Friday, February 28, 2014

"The Son, the Scriptures, the Spirit"

      Only the Lord Jesus Christ perfectly represents and reveals the person of God to us.  "No man hath seen God at any time.  The only begotten Son, which is in the bosom of the Father, He hath declared Him" (John 1:18).

     Moreover, only the Bible perfectly presents the Lord Jesus to us.  "Search the Scriptures... for they are they which testify of Me" (John 5:39).

     Finally, only the Holy Spirit perfectly interprets and explains the Bible's revelation of God in Christ.  "When the Comforter is come... the Spirit of truth, He shall testify of Me... The things of God knoweth no man, but the Spirit of God" (John 15:26; I Corinthians 2:11).

    Recognizing that spiritual enemies exist - "many deceivers are entered into the world" - means that we must go directly to the Sources of Divine truth if we are to genuinely know and respond to the living and true God (II John 1:7).  Others may and do help us in our understanding, but only the Son of God, the Scriptures of God, and the Spirit of God reveal the character, nature, and way of God in perfect purity.  Thus, we must "try the spirits, whether they are of God" (I John 4:1).  Our enemies are more than willing to use the name "Jesus" as a tool of deception.  Satan's purveyors of darkness teach and preach from Scripture more than any other source (as in the Lord's own wilderness temptation).  Spiritual illumination and experience may originate in unholy influence, as opposed to the Holy Spirit.  In days of exponentially expanded communication of ideas and images, we have no choice but to remember that we will inevitably be deceived if we fail to realize that somebody is always attempting to deceive us.

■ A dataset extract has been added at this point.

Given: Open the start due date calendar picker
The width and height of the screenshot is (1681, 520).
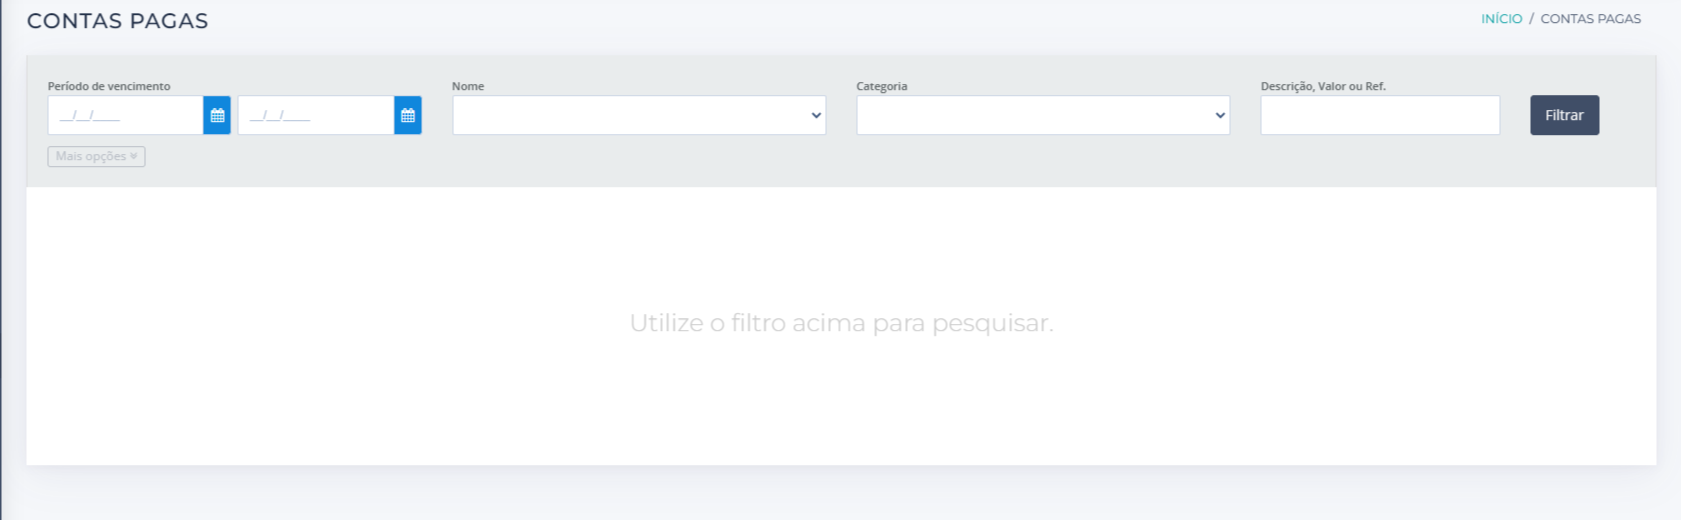Looking at the screenshot, I should (x=217, y=115).
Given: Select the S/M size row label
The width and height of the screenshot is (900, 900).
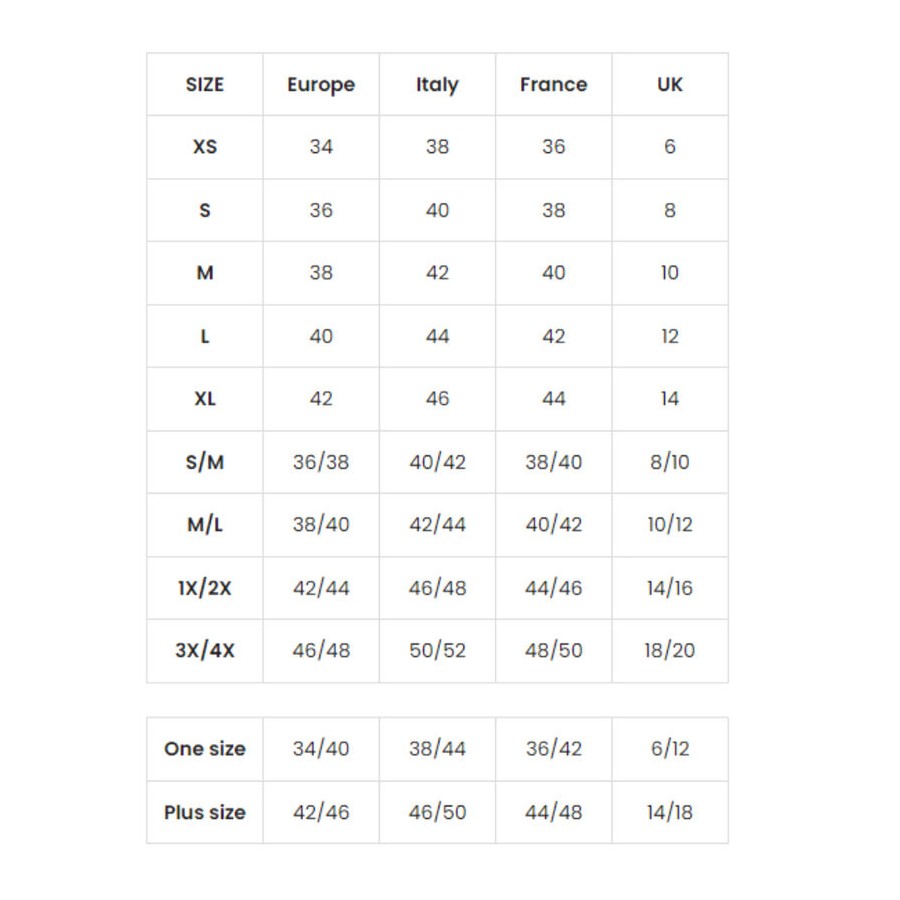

    Again, the Son of God, the Scriptures of God, and the Spirit of God - only in these holy beacons of light can we find our way to God as He is.  Moreover, only thereby can we avoid the deadly worship of God as He is not.  May our Lord lead us to Himself by the gifts He has given to ensure our walk in Truth.  And may we avail ourselves of those gifts, while at the same time turning away from influences of which the Apostle Paul warned in no uncertain terms...

"But I fear, lest by any means, as the serpent beguiled Eve through his subtilty, so your minds should be corrupted from the simplicity that is in Christ. For if he that cometh preacheth another Jesus whom we have not preached, or if ye receive another spirit, which ye have not received, or another gospel, which ye have not accepted, ye might well bear with him."
(II Corinthians 11:3-4)

Weekly Memory Verse
    For scarcely for a righteous man will one die: yet peradventure for a good man some would even dare to die.  But God commendeth His love toward us, in that, while we were yet sinners, Christ died for us.
(Romans 5:7-8)

Thursday, February 27, 2014

"Sacrifice - and Song?"

      Faith in the Lord Jesus Christ involves the sacrifice and the satisfaction of delayed gratification.  The Apostle Paul referenced both sensibilities in his prayer for the Colossian believers, for whom he made request that God would strengthen "unto all patience and longsuffering, with joyfulness" (Colossians 1:11).

    We must make accommodation in our hearts and minds for this frequently declared Biblical truth.  First, we trust that "the sufferings of this present time are not worthy to be compared with the glory which shall be revealed in us" (Roman 8:18).  Biblical delayed gratification, while involving discipline, begins and is empowered by God's grace, as known by faith.  As Paul wrote, "joyfulness" accompanies the present moment's sacrifice, if it results from the Holy Spirit's working within us His "patience and longsuffering."  In his description of the fruit of Spirit, the Apostle references both joy and temperance, or self control (Galatians 5:22-23).  Thus, a grudging, "grit your teeth" life of self sacrifice bears no resemblance to the path of righteousness whereupon the born again believer makes his way in a challenging world.  We rather experience spiritual gratification - joy - even as we delay other forms of gratification - temperance.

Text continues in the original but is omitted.